Sunday, November 28, 2004

Album Review: Tonjip - Nice Guys?

From the press release accompanying the Nice Guys? EP: ‘This next chapter in the Tonjip story again sees the band steering well clear of current musical trends, choosing instead to continue the unrelenting search for that sound which defines them as a collective, setting them apart from the gamut of industry types and scene-sters.’

C’mon! Press releases are notoriously packed with wank, but let’s not get ahead of ourselves. Nice Guys? is a fun EP, loaded with heavy, pounding drums and melodic pop. The guitars are distorted, there are some simple vocal harmonies, the vocals are pleasant and the choruses have got some good hooks.

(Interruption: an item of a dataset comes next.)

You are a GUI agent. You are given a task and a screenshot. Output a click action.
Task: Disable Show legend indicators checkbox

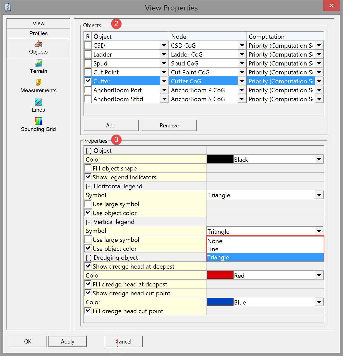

But Tonjip aren’t reinventing the fuckin’ wheel, and their sound hardly sets them apart from the ‘industry types and scenesters’ that their PR team so mockingly decry.

But then, they didn’t write their press release did they? I shouldn’t hold a bit of wankery against them, especially when they’re not responsible for it, right?

Right. So I won’t. Either way though, Brisbane four-piece Tonjip aren’t doing anything too exciting here. There are flashes of intrigue like Selection Criteria, a weary, faded, reverb-heavy number with subdued vocals. It’s a slow, grounded track that unfortunately never elevates, refusing to move from first gear to second. Regardless, it’s nice enough.

Dow Jones’ Locker shows off the band’s ability to frustrate. Opening with a plaintive harmonica, and some clean, finger-picked guitar drenched in reverb, it’s a genuinely stunning way to start a track… ‘the ocean seemed to serene’ coos lead vocalist Phil Usher. Things are just about to take off and… it ends. At 1:50, it’s a wasted opportunity - a beautiful track that again, never takes off.

The radio-friendly pop-rock of the title track, Nice Guys?, and album closer Coolite – which apparently made its way to number 3 on the Triple J Net 50 – are entertaining efforts. Coolite especially is a surging, rocking, bass-heavy single, packed with more hooks than one song should be able to handle. There just isn't anything that sets Tonjip apart from the crowd. It’s only almost two minutes into Coolite that you’re really engaged, when Usher lets off a high pitched wail that makes you think you’re about to get your head thoroughly rocked the fuck out. But - again - it doesn’t happen.

Most of Nice Guys? is satisfactory. It just never gets to that special space where the music takes over and starts to punch you in the gut ‘til you admit just how thoroughly you’re being rocked out. But it does get close. File in: Bands To Watch.